472,364 Members | 1,986 Online
Bytes | Software Development & Data Engineering Community
+ Post

Home Posts Topics Members FAQ

Join Bytes to post your question to a community of 472,364 software developers and data experts.

Unicode in C++

Hi,

I've known C/C++ for years, but only ever used ascii strings. I have a
client who wants to know how gcc handles unicode. I've found the functions
utf8_mbtowc, utf8_mbstowcs, utf8_wctomb and utf8_wcstombs, but I'm
wondering if there are any other libraries or functions which can do things
like handle different kinds of encodings?

Thanks
Michael Davis

Jul 23 '05 #1
7 8853
Michael Davis wrote:
Hi,

I've known C/C++ for years, but only ever used ascii strings. I have a
client who wants to know how gcc handles unicode. I've found the functions
utf8_mbtowc, utf8_mbstowcs, utf8_wctomb and utf8_wcstombs, but I'm
wondering if there are any other libraries or functions which can do
things like handle different kinds of encodings?


There is iconv.
Jul 23 '05 #2
Rolf Magnus wrote:
Michael Davis wrote:
Hi,

I've known C/C++ for years, but only ever used ascii strings. I have a
client who wants to know how gcc handles unicode.

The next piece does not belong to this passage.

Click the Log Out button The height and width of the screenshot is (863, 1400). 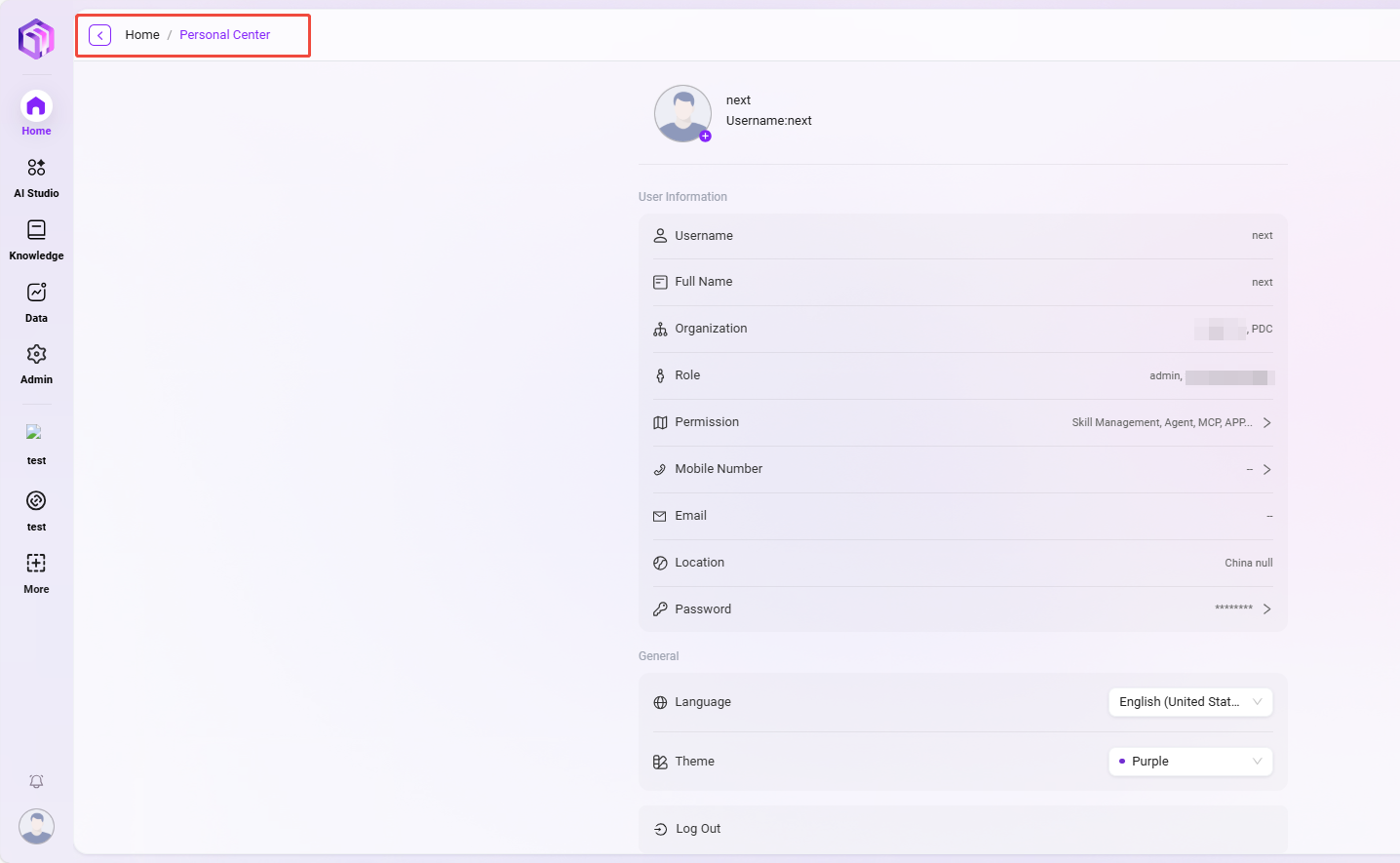point(698,829)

I've found the
functions utf8_mbtowc, utf8_mbstowcs, utf8_wctomb and utf8_wcstombs, but
I'm wondering if there are any other libraries or functions which can do
things like handle different kinds of encodings?


There is iconv.


Thanks!
md

Jul 23 '05 #3
A proper std:: way is using wchar_t, wstring types - can handle
Unicode strings.
(fstream -> wfstream, ostream -> wostream, istream -> wistream, etc)
To display characters properly (in a window, console) or to save them
in a file you have to use locales (regional settings) that are
available in your computer.

E.g. to find a name of the available locale:
....
#include <locale>
....
...
..

try
{
locale AvailLocale("german");
cout << AvailLocale.name() << endl;
}
catch(runtime_error& e )
{
cout << e.what() << endl;
}

You should get something like this :
German_Germany.1252(in Windows)
de_DE.iso8859-1(in Unix/Linux)
See
http://cvs.sourceforge.net/viewcvs.p...as?rev=1.1.1.3
for more detailed list.
To save a pure Unicode string to file you need to upgrade STL
http://www.codeproject.com/vcpp/stl/...asp?print=true
or to use C-like way (fwrite) but it is not common way of doing that -
it is platform dependent.

Use available locales, e.g.:

locale Ger("German_Germany.1252");
wcout.imbue(Ger); //attach locale to stream
wstring ws(L"A german text...");
wcout << ws << endl;
//to get a current locale of a stream use:
CurrentLocale = wcout.getloc();

It is good to use a text editor that can display/manage these locales.

Also visit
http://www.langer.camelot.de/Article...tion/I18N.html

Jul 23 '05 #4
el****@gmail.com wrote:
A proper std:: way is using wchar_t, wstring types - can handle
Unicode strings.
(fstream -> wfstream, ostream -> wostream, istream -> wistream, etc)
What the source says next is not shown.